Rewrite each of the rows below, replacing "Analytics" with "Settings" and leaving everything else unchanged. Omit the pictures from your answer.

** RECORDS SUPPLIED **
§ §

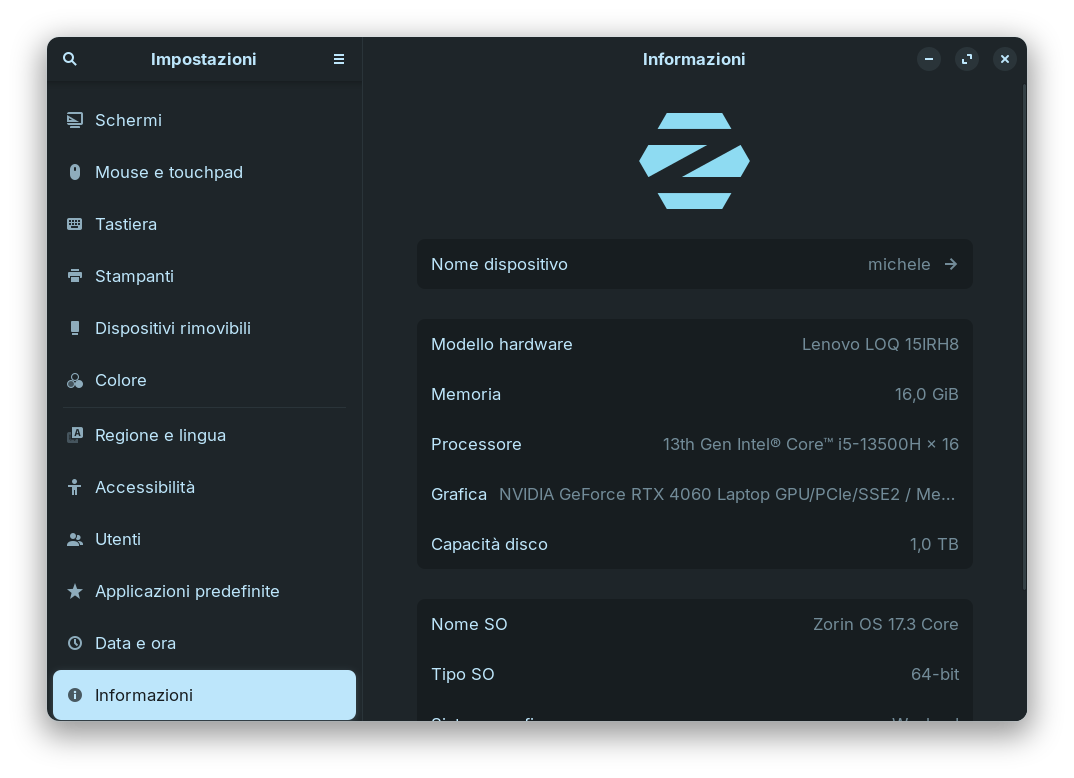The width and height of the screenshot is (1074, 778).
Task: Click the Tastiera keyboard icon
Action: [x=75, y=224]
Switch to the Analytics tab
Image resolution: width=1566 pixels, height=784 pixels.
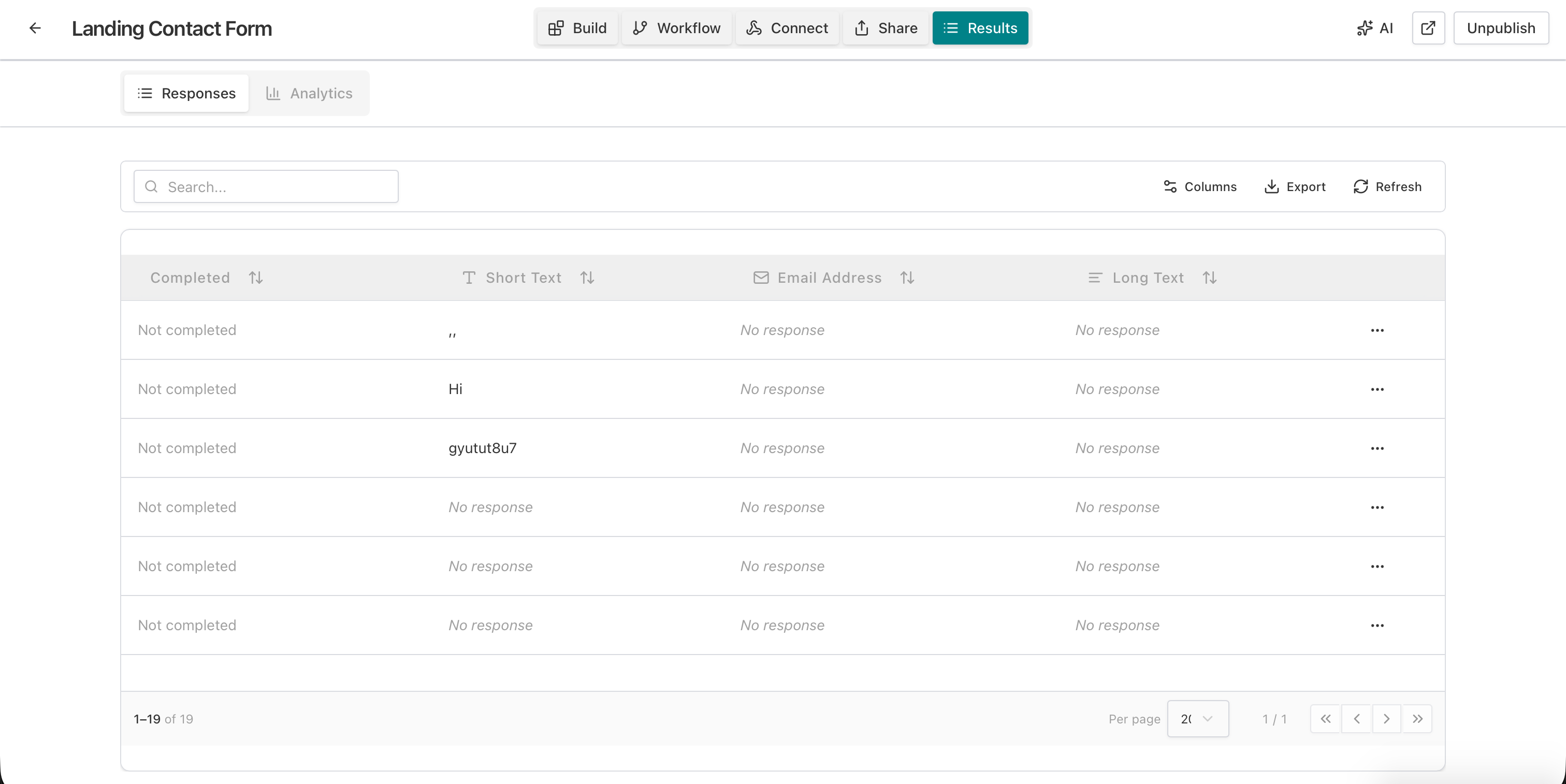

§ §

** OUTPUT FOR THIS EXERCISE **
The width and height of the screenshot is (1074, 778).
Task: Click the Tastiera keyboard icon
Action: [x=75, y=224]
Switch to the Settings tab
Image resolution: width=1566 pixels, height=784 pixels.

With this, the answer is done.